Task brief: Once you find the line containing "Where should I click to: Advance" in the data below, copy it and each following line exactly, up to and including the line containing "Given: Click the video progress bar", and nothing else.

Records:

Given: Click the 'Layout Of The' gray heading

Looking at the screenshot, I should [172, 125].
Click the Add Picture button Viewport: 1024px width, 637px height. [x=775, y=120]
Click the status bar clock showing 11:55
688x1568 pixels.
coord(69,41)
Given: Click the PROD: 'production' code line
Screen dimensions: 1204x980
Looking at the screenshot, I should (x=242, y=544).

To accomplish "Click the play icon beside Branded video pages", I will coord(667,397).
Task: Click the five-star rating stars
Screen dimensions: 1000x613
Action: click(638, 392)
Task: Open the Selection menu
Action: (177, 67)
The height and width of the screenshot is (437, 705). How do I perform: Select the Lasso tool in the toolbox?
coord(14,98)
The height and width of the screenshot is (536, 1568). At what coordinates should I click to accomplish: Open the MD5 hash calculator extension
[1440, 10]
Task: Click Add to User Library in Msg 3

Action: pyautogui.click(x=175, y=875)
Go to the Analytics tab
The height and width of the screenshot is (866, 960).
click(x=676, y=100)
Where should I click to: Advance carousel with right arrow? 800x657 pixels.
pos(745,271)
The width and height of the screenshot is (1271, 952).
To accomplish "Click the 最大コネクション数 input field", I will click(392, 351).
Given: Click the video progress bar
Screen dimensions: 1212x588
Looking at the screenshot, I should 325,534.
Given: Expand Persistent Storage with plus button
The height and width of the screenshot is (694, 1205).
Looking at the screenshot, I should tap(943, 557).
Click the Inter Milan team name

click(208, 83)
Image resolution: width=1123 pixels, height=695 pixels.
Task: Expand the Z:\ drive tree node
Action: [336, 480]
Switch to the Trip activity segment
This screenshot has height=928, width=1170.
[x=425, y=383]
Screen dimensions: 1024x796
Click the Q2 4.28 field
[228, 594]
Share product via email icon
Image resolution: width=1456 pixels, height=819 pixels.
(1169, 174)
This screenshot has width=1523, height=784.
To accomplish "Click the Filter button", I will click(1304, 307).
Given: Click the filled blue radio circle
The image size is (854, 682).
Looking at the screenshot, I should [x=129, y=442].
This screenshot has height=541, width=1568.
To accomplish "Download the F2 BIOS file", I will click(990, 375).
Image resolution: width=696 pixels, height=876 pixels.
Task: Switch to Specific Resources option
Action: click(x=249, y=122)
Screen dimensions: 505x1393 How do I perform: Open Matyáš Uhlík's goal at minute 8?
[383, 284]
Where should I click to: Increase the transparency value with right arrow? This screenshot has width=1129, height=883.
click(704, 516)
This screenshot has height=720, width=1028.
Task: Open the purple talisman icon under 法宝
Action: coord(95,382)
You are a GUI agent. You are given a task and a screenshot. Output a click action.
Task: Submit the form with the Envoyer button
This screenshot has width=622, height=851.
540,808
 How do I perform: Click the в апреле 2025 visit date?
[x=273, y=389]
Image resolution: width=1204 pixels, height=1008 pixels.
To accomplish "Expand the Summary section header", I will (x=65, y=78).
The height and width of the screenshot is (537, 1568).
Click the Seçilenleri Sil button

Exercise result:
Where should I click to: Advance carousel with right arrow? 800x657 pixels.
pos(745,271)
The width and height of the screenshot is (1271, 952).
To accomplish "Click the 最大コネクション数 input field", I will click(392, 351).
Given: Click the video progress bar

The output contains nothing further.